> [Text section]:
-------

How to extract data from netCDF to CSV using simple python script?

This question is related to data extraction from NetCDF files (*.nc) to CSV, to be further used by researchers for other applications - statistical analysis along time series that are not array-like data. There are two alternatives for beginners in python, namely:
Script 1:
I need your help in extracting climate date from an nc file to csv using python. The data founder, namely Copernicus gives some advice in how to extract data from nc to csv using simple python script. However, I have some issues with OverflowError: int too big to convert.
I will briefly describe the steps and provide all necessary info regarding data shape and content.
#this is for reading the .nc in the working folder
import glob
#this is reaquired ti read the netCDF4 data
from netCDF4 import Dataset
#required to read and write the csv files
import pandas as pd
#required for using the array functions
import numpy as np
from matplotlib.dates import num2date
data = Dataset('prAdjust_tmean.nc')
And data looks like this:
print(data)
<class 'netCDF4._netCDF4.Dataset'>
root group (NETCDF4 data model, file format HDF5):
CDI: Climate Data Interface version 1.8.2 (http://mpimet.mpg.de/cdi)
frequency: year
CDO: Climate Data Operators version 1.8.2 (http://mpimet.mpg.de/cdo)
creation_date: 2020-02-12T15:00:49ZCET+0100
Conventions: CF-1.6
institution_url: www.smhi.se
invar_platform_id: -
invar_rcm_model_driver: MPI-M-MPI-ESM-LR
time_coverage_start: 1971
time_coverage_end: 2000
domain: EUR-11
geospatial_lat_min: 23.942343
geospatial_lat_max: 72.641624
geospatial_lat_resolution: 0.04268074 degree
geospatial_lon_min: -35.034023
geospatial_lon_max: 73.937675
geospatial_lon_resolution: 0.009246826 degree
geospatial_bounds: -
NCO: netCDF Operators version 4.7.7 (Homepage = http://nco.sf.net, Code = http://github.com/nco/nco)
acknowledgements: This work was performed within Copernicus Climate Change Service - C3S_424_SMHI, https://climate.copernicus.eu/operational-service-water-sector, on behalf of ECMWF and EU.
contact: Hydro.fou#smhi.se
keywords: precipitation
license: Copernicus License V1.2
output_frequency: 30 year average value
summary: Calculated as the mean annual values of daily precipitation averaged over a 30 year period.
comment: The Climate Data Operators (CDO) software was used for the calculation of climate impact indicators (https://code.mpimet.mpg.de/projects/cdo/embedded/cdo.pdf, https://code.mpimet.mpg.de/projects/cdo/embedded/cdo_eca.pdf).

-------

> [Data supplied]:
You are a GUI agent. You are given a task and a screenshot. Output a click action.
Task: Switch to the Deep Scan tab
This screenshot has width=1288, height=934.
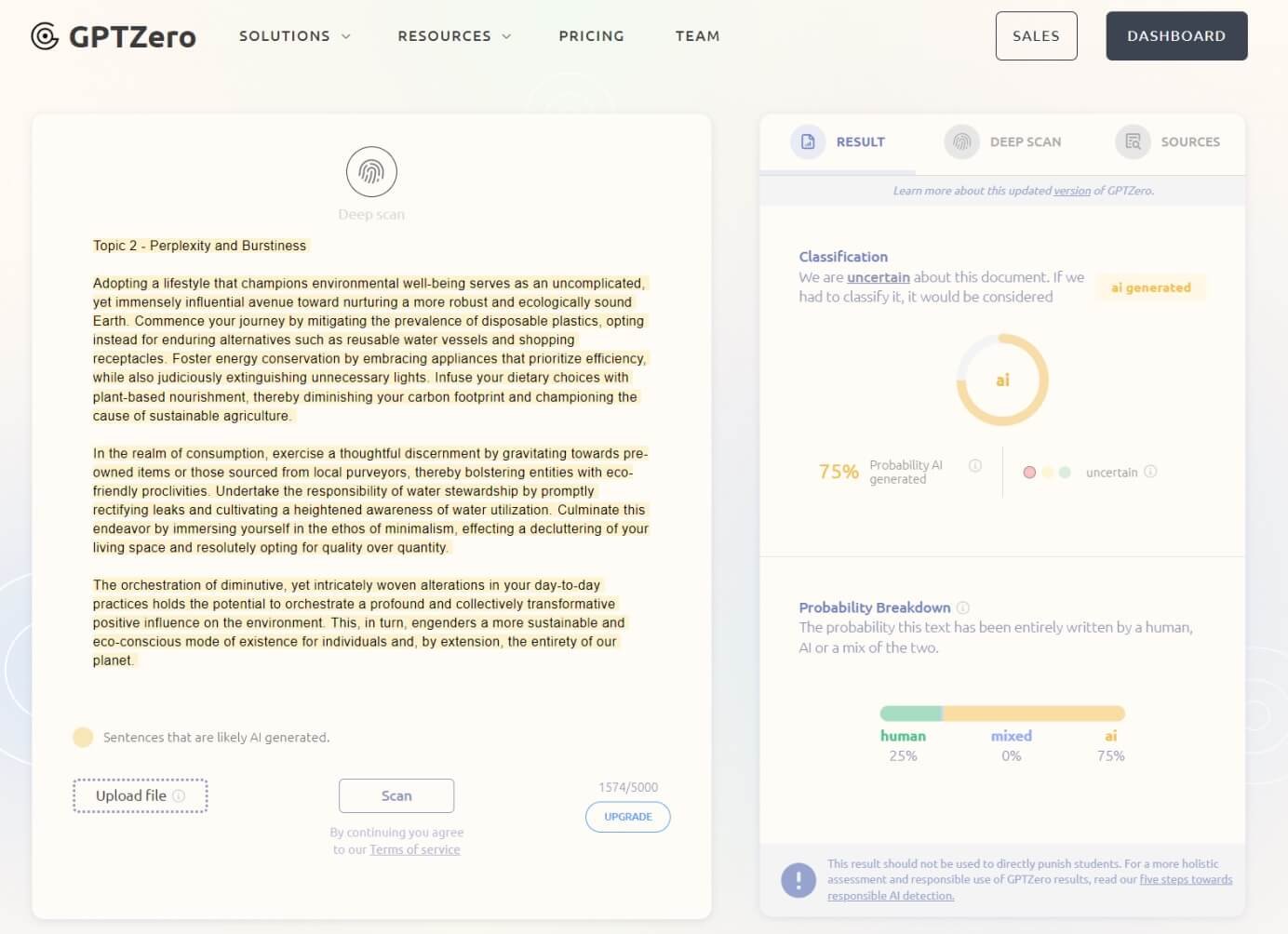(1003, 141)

-------

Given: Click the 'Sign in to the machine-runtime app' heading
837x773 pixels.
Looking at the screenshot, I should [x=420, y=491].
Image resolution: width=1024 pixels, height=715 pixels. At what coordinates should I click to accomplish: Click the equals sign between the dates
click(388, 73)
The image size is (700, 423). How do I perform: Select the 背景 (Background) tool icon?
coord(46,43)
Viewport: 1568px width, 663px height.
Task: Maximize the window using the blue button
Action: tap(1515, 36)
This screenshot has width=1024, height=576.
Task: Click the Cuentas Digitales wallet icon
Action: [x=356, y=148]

-------

> [Instructions]:
a – Say whether each statement agrees with the netCDF-to-CSV question: (i) the file's time coverage runs from 1971 to 2000; (ii) the output frequency is a 10 year average value; (iii) the dataset's keywords include temperature. For each, answer yes or no and quote the deciding words of the text.
b – Write the next part of the netCDF-to-CSV question, picking up after its final line.

> [Answers for the tasks]:
a –
(i) Yes: "time_coverage_start: 1971" and "time_coverage_end: 2000".
(ii) No: "output_frequency: 30 year average value".
(iii) No: "keywords: precipitation".

b –
history: CDO commands (last cdo command first and separated with ;): timmean; yearmean
invar_bc_institution: Swedish Meteorological and Hydrological Institute
invar_bc_method: TimescaleBC, Description in deliverable C3S_D424.SMHI.1.3b
invar_bc_method_id: TimescaleBC v1.02
invar_bc_observation: EFAS-Meteo, https://ec.europa.eu/jrc/en/publication/eur-scientific-and-technical-research-reports/efas-meteo-european-daily-high-resolution-gridded-meteorological-data-set-1990-2011
invar_bc_observation_id: EFAS-Meteo
invar_bc_period: 1990-2018
data_quality: Testing of EURO-CORDEX data performed by ESGF nodes. Additional tests were performed when producing CII and ECVs in C3S_424_SMHI.
institution: SMHI
project_id: C3S_424_SMHI
references:
source: The RCM data originate from EURO-CORDEX (Coordinated Downscaling Experiment - European Domain, EUR-11) https://euro-cordex.net/.
invar_experiment_id: rcp45
invar_realisation_id: r1i1p1
invar_rcm_model_id: MPI-CSC-REMO2009-v1
variable_name: prAdjust_tmean
dimensions(sizes): x(1000), y(950), time(1), bnds(2)
variables(dimensions): float32 lon(y,x), float32 lat(y,x), float64 time(time), float64 time_bnds(time,bnds), float32 prAdjust_tmean(time,y,x)
groups:
Extract the variable:
t2m = data.variables['prAdjust_tmean']
Get dimensions assuming 3D: time, latitude, longitude
time_dim, lat_dim, lon_dim = t2m.get_dims()
time_var = data.variables[time_dim.name]
times = num2date(time_var[:], time_var.units)
latitudes = data.variables[lat_dim.name][:]
longitudes = data.variables[lon_dim.name][:]
output_dir = './'
And the error:
OverflowError Traceback (most recent call last)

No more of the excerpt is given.